A full recording of this webinar is available on FOSI’s YouTube channel. View it here.
On September 21st, the Family Online Safety Institute hosted a FOSI Briefs the Hill webinar on Congressional Action on Online Safety and Privacy Bills. Congress recently advanced two online privacy bills and one online safety bill out of their relevant committees - COPPA 2.0, the ADPPA, and KOSA. This webinar provided an overview of each bill as well as a robust discussion about the strengths, challenges, potential implications, and unintended consequences of each from a variety of expert voices. The panel featured Adam Kovacevich of the Chamber of Progress, Lauren Merk of the Future of Privacy Forum, Jamie Susskind from the Office of Senator Marsha Blackburn, and was moderated by Andrew Zack of FOSI.
Panelists explored the three bills and their goals: updating existing privacy protections for kids; creating new comprehensive data privacy protections for all Americans; and establishing a new online safety standard. Specifically, they discussed increasing online protections for teens while also giving young people more control and agency, prioritizing safety and privacy by design, installing a duty of care for platforms to protect young users, and the role that age assurance has in online safety and privacy. Each panelist felt encouraged by specific aspects of the proposed legislation, but noted areas where more clarification or improvement could be made.

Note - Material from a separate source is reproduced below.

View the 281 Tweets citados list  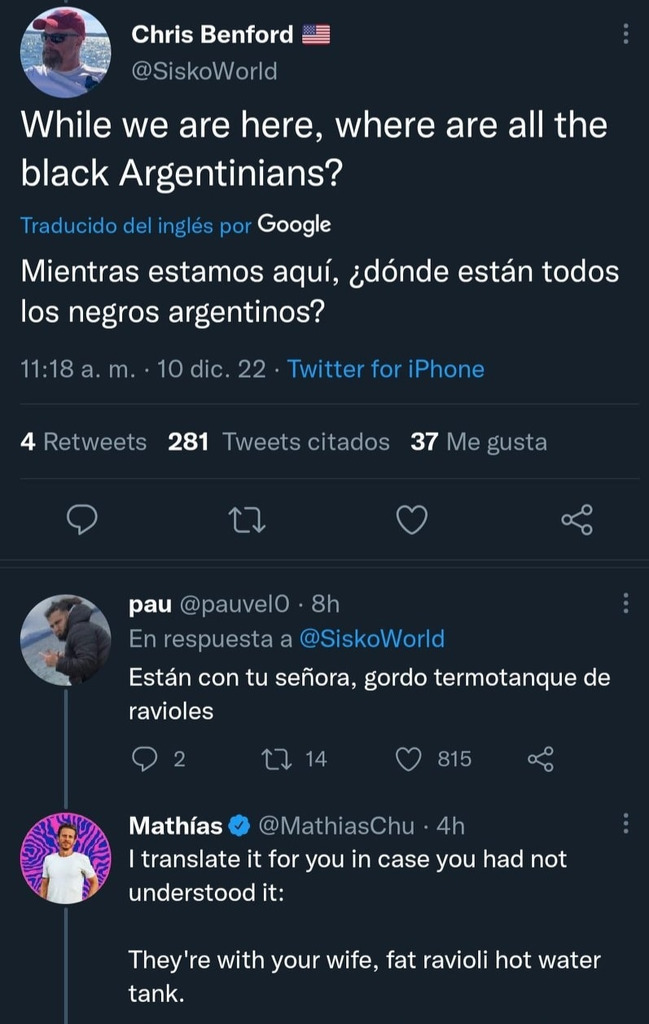279,442
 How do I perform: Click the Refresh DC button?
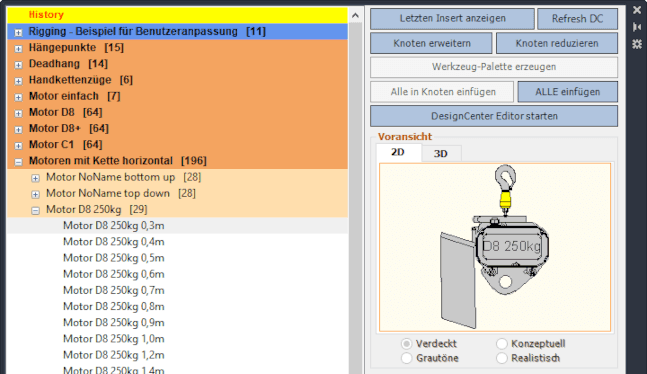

The panel also discussed the laws of states and other countries, and how Congress can learn from the online safety work in these other jurisdictions. Some panelists praised the design of the UK’s risk-based Age Appropriate Design Code and others acknowledged that this code served as a model when drafting their own legislation. The speakers also considered potential downfalls of a state-by-state, country-by-country patchwork of laws and regulations for a space as borderless as the Internet.
The panelists acknowledged the difficulties of passing such significant laws through a divided Congress, yet remained optimistic about the future. They also noted the recent work of the White House, FTC, and state Attorneys General in online safety policy. Finally, panelists reminded us that the online privacy and safety policy space is active, exciting, and more important than ever before.